Wednesday, April 1, 2015

Lenses: Language Brings New Perspectives

Lenses is an extraordinarily beautiful essay, especially in the highly creative way the image of the lens is used to create microcosms of living significance that experience very particular meanings and rhythms unique to the beings that exist within. This creates a feeling similar to watching a time-lapse transition between two paintings that are completely different yet seem to have a connection that seems inevitable. The subtle differences between how life is viewed and explored through two separate lens magnifications is a contemplative notion that is rarely thought about or mentioned. How language is adapted between these two environments allows us to see how perspectives easily change when we focus on a subject from different distances.

When we are viewing the world created by the microscope's radically detailed lens, we instantly gain a perspective of the universe inhabited by the various forms of normally invisible pond life as one of claustrophobia, fierce survival, highly restrictive boundaries of what separates life and death, and a sense of growing importance marking the reality of a life structure that the author, and most higher lifeforms in general, have no regard for. We reach a point of extreme intensity and frenzy with these minuscule organisms. The language seems almost fiery, angry, and vengeful throughout the view from this lens.

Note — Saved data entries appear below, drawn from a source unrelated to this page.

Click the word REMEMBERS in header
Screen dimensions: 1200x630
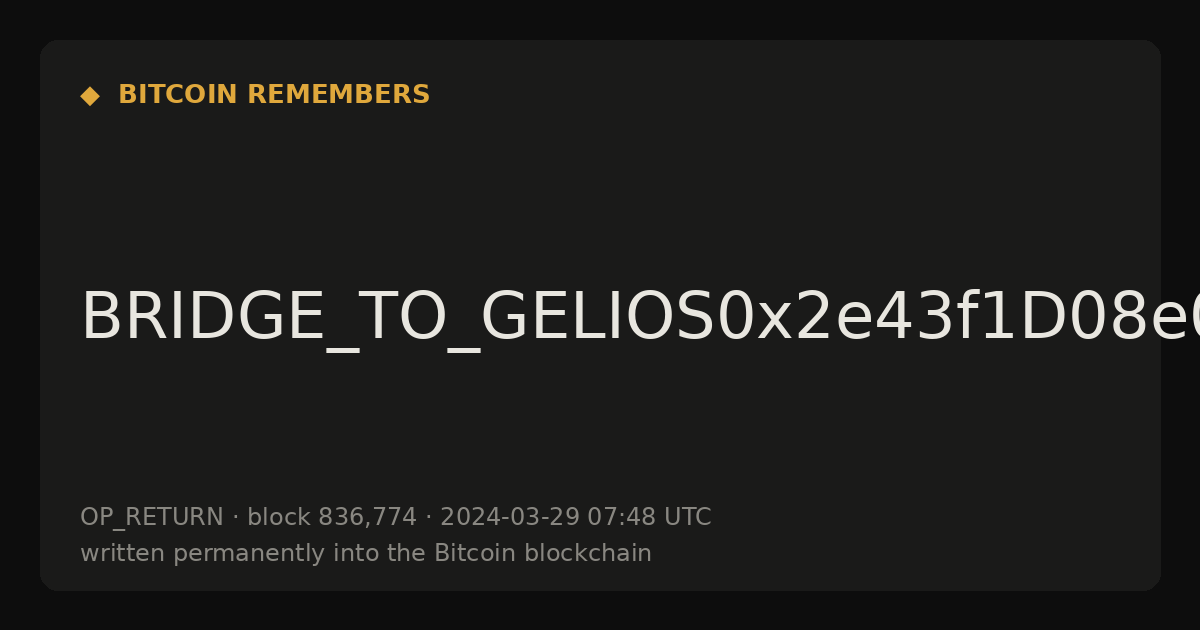338,95
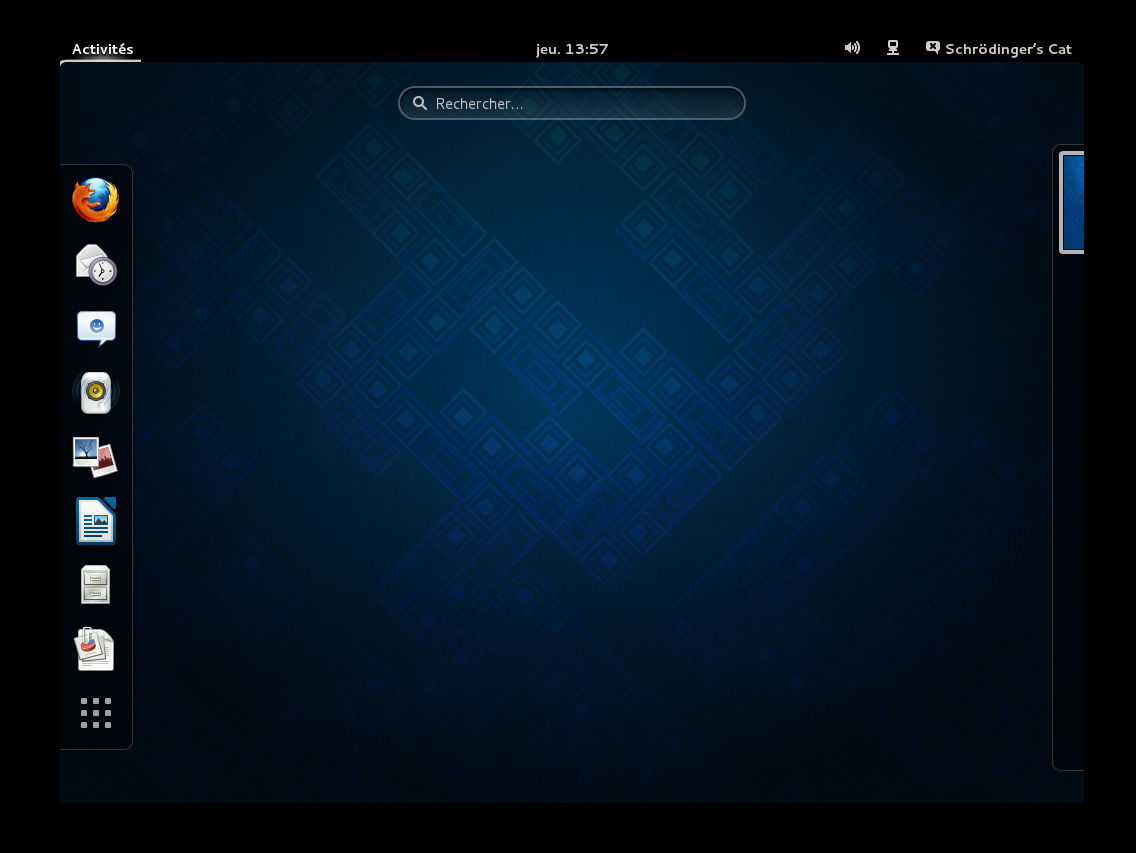The width and height of the screenshot is (1136, 853).
Task: Open the Empathy chat application
Action: (x=96, y=328)
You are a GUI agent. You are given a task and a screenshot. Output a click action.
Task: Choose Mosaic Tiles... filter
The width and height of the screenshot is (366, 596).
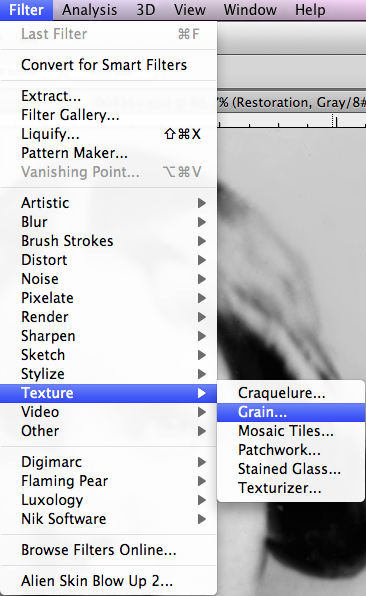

Then the language becomes relaxed, contemplative, meditative. The lens focus transitions to the view from a pair of binoculars. A pair of swans is being observed dreamily floating on a pond, maybe the same pond where the microscope universe originated from. The author's words allow us to realize that a very different state of being is achieved when seeing the world through a new lens and a new magnification. We are still in a moment, a detailed section of space and time, yet the blue water, the silence of nature, the swans unaware that they are of interest to anyone -- the larger scope of the objects and their arrangement in a manner that makes far more symmetrical sense to us allows room to breathe and experience without being disturbed or terrified as a result.